Hedcut is a term referring to a style of drawing associated with The Wall Street Journal half-column portrait illustrations.

The newspaper staff uses the stipple method of many small dots and the hatching method of small lines to create an image, and is designed to emulate the look of woodcuts from old-style newspapers, and engravings on certificates and currency. The phonetic spelling of "hed" may be based on newspapers' use of the term hed for "headline".

The Wall Street Journal adopted the current form of this portraiture in 1979 when Kevin Sprouls, a freelance artist, approached the paper with some ink-dot illustrations he had created. The front-page editor felt that the drawings complemented the paper's classical feeling and gave it a sense of stability. Additionally, they are generally more legible than photographs of the same size would be. Sprouls was subsequently hired as a staff illustrator and remained there until 1987. Today, The Journal employs five hedcut artists.

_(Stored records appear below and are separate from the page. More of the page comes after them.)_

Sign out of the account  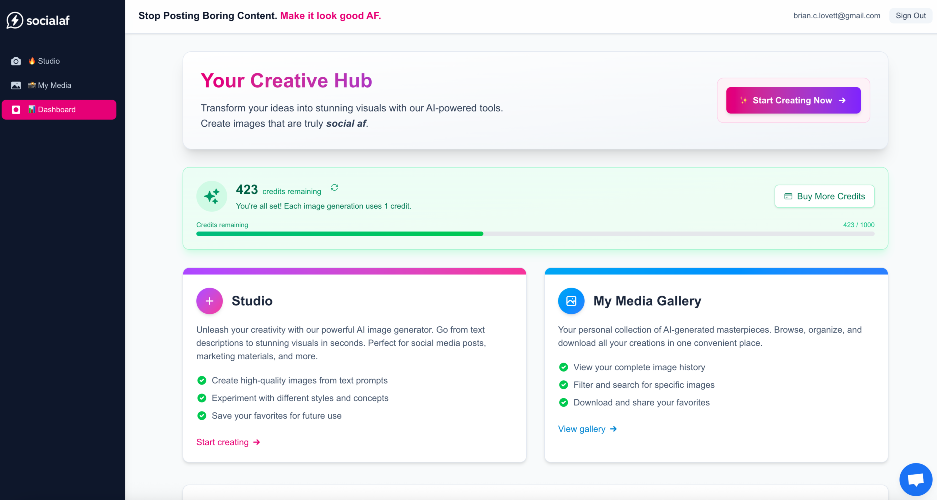click(910, 16)
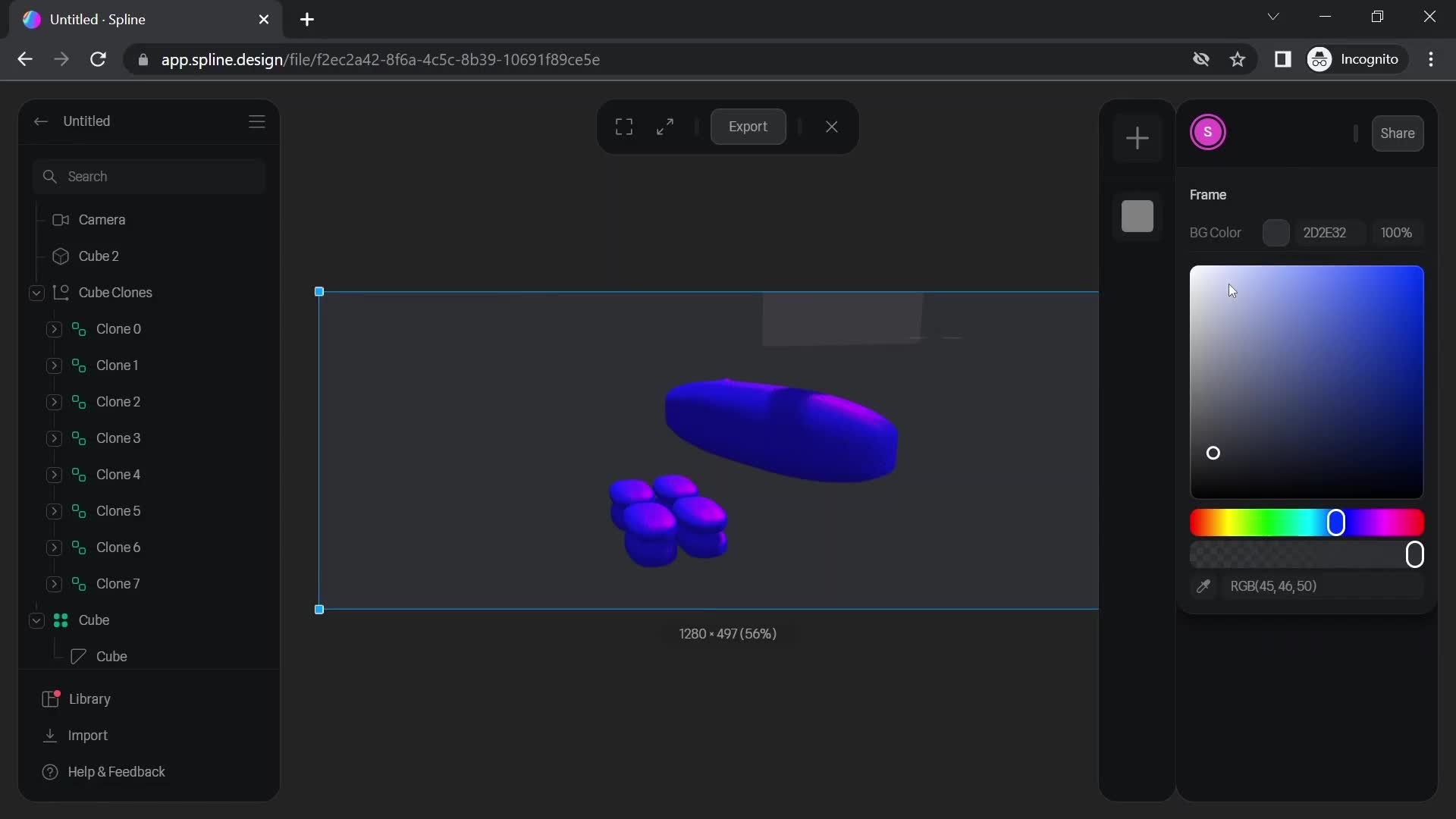The height and width of the screenshot is (819, 1456).
Task: Click the fit-to-screen frame icon
Action: pos(623,126)
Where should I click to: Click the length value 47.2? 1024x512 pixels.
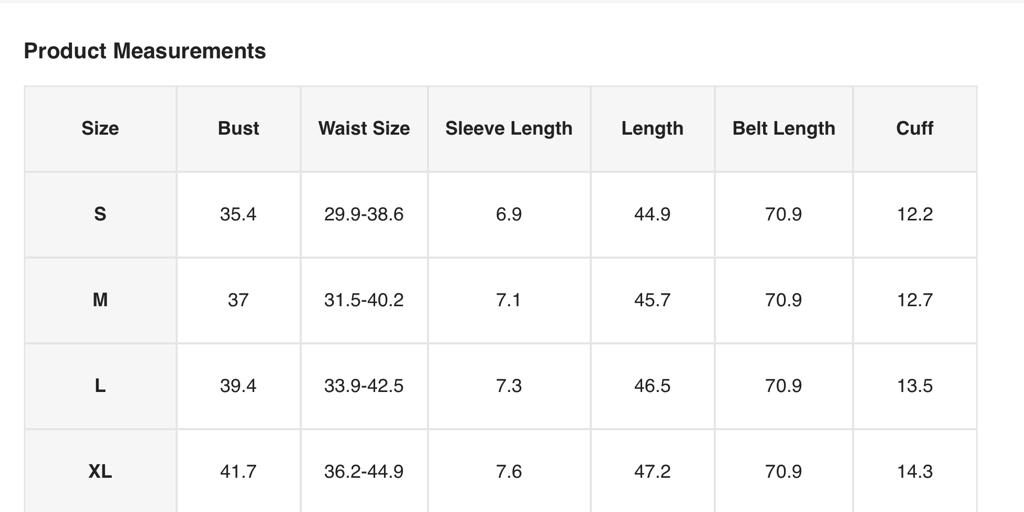(652, 471)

Each drawing takes between three and five hours to produce. First, a high-quality photograph must be obtained. This photograph is then converted to grayscale, and the contrast is adjusted in Photoshop. The altered photograph is printed out, placed on a light table, and overlaid with tracing vellum. The illustrators then trace directly over this image with pens, recreating the source photo using specific dot and line patterns. The final tracing is then scanned back into Photoshop, where it can be colorized if needed or otherwise adjusted. These drawings are traditionally created at 18 by 31 picas (3 by 5+1/6 in) and then reduced to fit the column size.

Women are sometimes more difficult to depict than men as they tend to have more complicated hairstyles, which are often cropped for simplicity and to allow their portraits to fit into the same-size frame as the men's without reducing the relative scale of the women's faces.

A March 18, 2010, video produced by The Wall Street Journal shows the artists at work. In 2019, The Wall Street Journal began developing a proprietary application that generated custom hedcut portraits using machine learning trained on a dataset of over 2,000 hedcut drawings and photographs. In December 2019, The Wall Street Journals R&D Chief Francesco Marconi announced that hedcuts published in the newspaper would continue to be created by human artists, but that the AI-driven tool would be offered to all its members in order to "democratize" the illustrations and create an ongoing repository of photos for the app to continue to learn from in order to refine its results.

The Smithsonian Institution acquired 66 original hedcut drawings in 2002 and have put them on permanent display in the National Portrait Gallery.